Maritime employers responsible for seafarers transiting Spain under new pandemic testing rules

25 November 2020

Seafarers may be exempt from new Covid-19 testing (PCR) rules imposed on travellers entering Spain.

However, Nautilus has reminded members transiting for crew changes that their employer is ultimately responsible for ensuring their travel documentation is in order.

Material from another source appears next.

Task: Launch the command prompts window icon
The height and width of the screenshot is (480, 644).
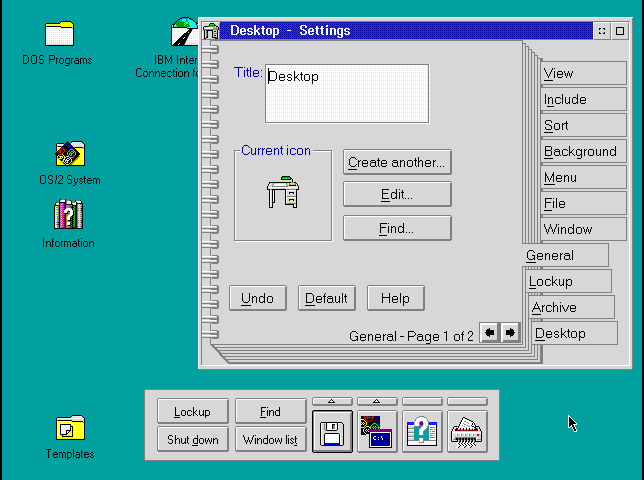Action: tap(377, 432)
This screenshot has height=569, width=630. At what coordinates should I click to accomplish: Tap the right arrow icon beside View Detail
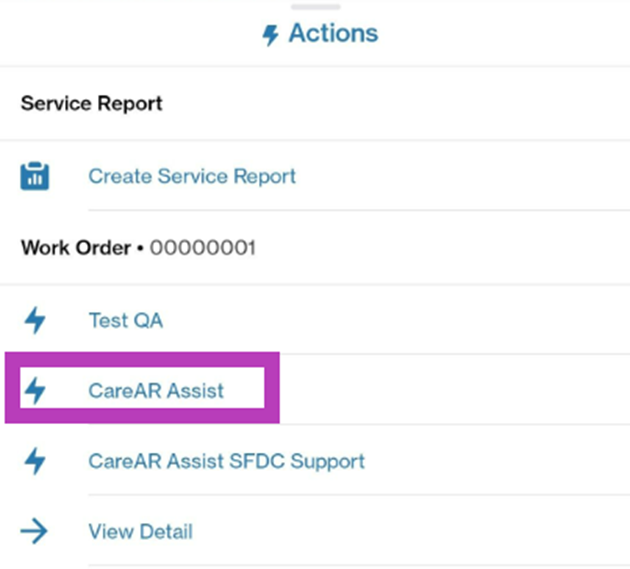pyautogui.click(x=34, y=531)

From 23 November 2020, Spain now requires all passengers entering its borders who come from a country considered high-risk for coronavirus to show a certificate with a negative PCR result for Covid-19. The test must have been carried out 72 hours prior to arrival. Passengers will be subjected to temperature checks and must fill out a health control form.

A Spanish government website had indicated in 2020 that seafarers may be exempt from the PCR test if they are 'arriving from abroad for work, in transit to disembark or embark a vessel'. If this is the case, they would need to justify their crew status 'relative to the sanitary controls at the Spanish points of entry,' says the website.

If a negative test is required the employer is responsible for organising this, says the Union's professional and technical officer David Appleton.

'Ultimately it would be the company’s responsibility to ensure that the seafarer had all the necessary documentation to travel. If it is determined that a test is needed, then it should be paid for by the company,' he said.

The new rules imposed by the Spanish government may have particularly affected yacht crew moving around the Mediterranean.

Further advice from the UK government is also available for entry into Spain.

From 3 January 2023, Spain reinstated mandatory COVID-19 vaccination and testing requirements for all passengers arriving from China.